Website Usability According to Steve Krug

I like good-looking websites as must as the next person, however we won’t accept a great-looking website at the expense of usability. A website with a beautiful doorway page (click here to enter) will not get my business. If it isn’t obvious where I should click next to find what I’m looking for I’ll probably go check the next site in my search results page.

I have read Steve Krug’s book on website usability Don’t Make Me Think, Revisited: A Common Sense Approach to Web Usability (3rd Edition) (Voices That Matter) [affiliate link] several times and I never fail to come away with a new outlook on some aspect of website design. On the first page of the first chapter he says:

People often ask me:

“What’s the most important thing I should do if I want to make sure my Web site is easy to use?”

The answer is simple. It’s not “Nothing important should ever be more than two clicks away,” or “Speak the user’s language,” or even “Be consistent.”

It’s “Don’t Make Me think!”

If your website is hard to use – if visitors have to think about where they have to go next to find what they are looking for – then they won’t use it. It’s as simple as that.  Remember – your competition is just one click away.

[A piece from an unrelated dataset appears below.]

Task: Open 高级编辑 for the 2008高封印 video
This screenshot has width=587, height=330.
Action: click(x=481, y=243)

Krug talks about characteristics of website design that should be obvious but are often ignored. For one, he urges us to not get cute with our navigation labels. The Internet has been around long enough now that ‘accepted practices’ have been established for labeling menu items. Everyone knows that ‘Home’ takes you to the front page of your website, yet I still see people using the label ‘Front Page’ or ‘Start’.  Your website probably has several menu items, but are they self-explanatory to someone not intimately involved in your industry? Why have a menu item that says ‘Job-o-Rama’, or ‘Employment Opportunities or ‘Job Board’ when a simple ‘Jobs’ will convey all the information the visitor requires?

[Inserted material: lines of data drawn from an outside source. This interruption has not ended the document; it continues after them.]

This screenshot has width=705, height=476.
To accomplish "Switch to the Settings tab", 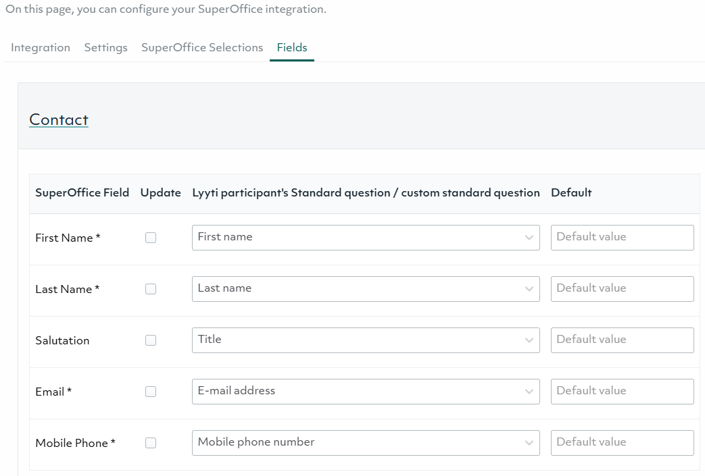I will pos(105,48).
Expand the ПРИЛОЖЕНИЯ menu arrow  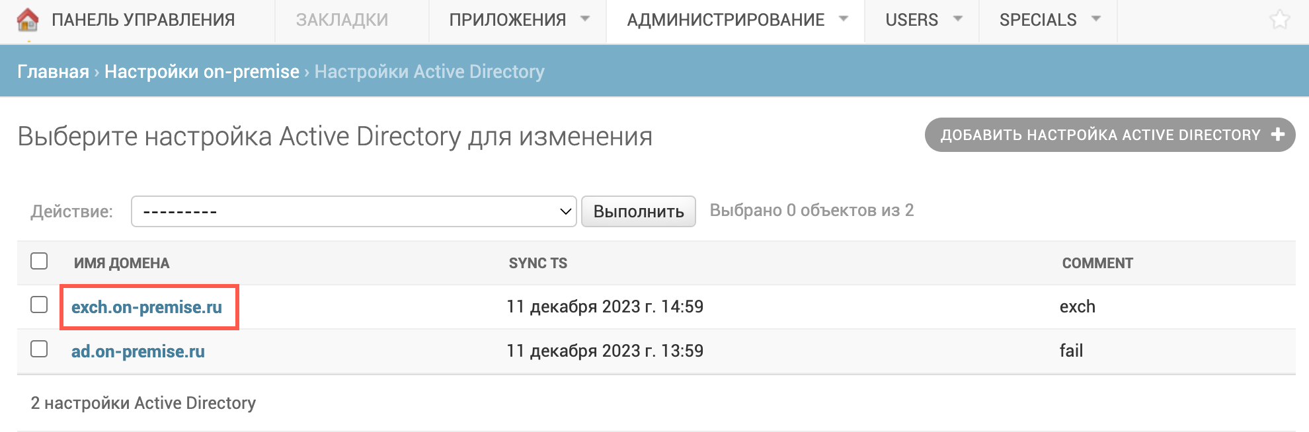pos(585,19)
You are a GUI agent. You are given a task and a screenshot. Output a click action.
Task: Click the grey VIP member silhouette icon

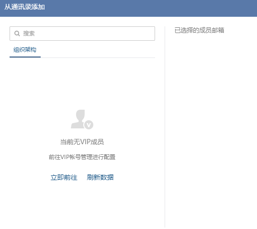point(82,119)
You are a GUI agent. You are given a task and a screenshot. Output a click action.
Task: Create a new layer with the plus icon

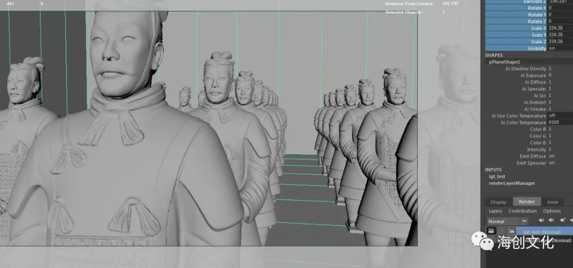(562, 220)
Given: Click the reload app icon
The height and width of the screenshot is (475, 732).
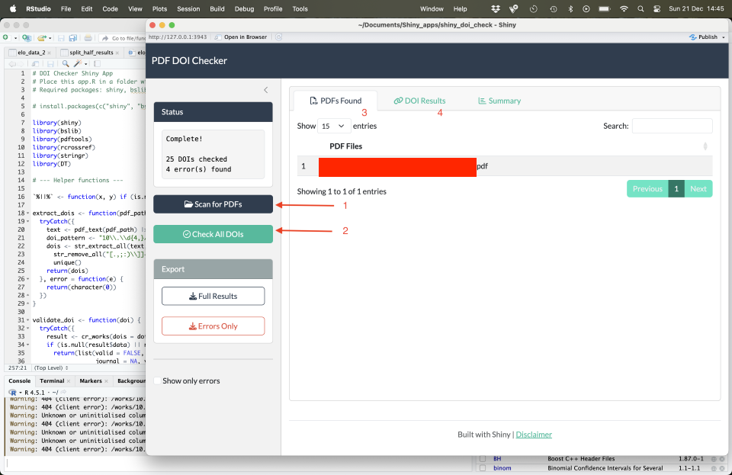Looking at the screenshot, I should (279, 37).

If you are involved with website design or you are considering developing a website for your business and you have not read Krug’s book, you are missing out on an extremely valuable resource. It is a paperback book, only 185 pages long, and packed with website usability wisdom. Krug also has a companion book, Rocket Surgery Made Easy: The Do-It-Yourself Guide to Finding and Fixing Usability Problems
 in which he lays out ways that you as a website owner or developer can do your own usability testing to see if your website is capable of providing the visitor experience that you intend.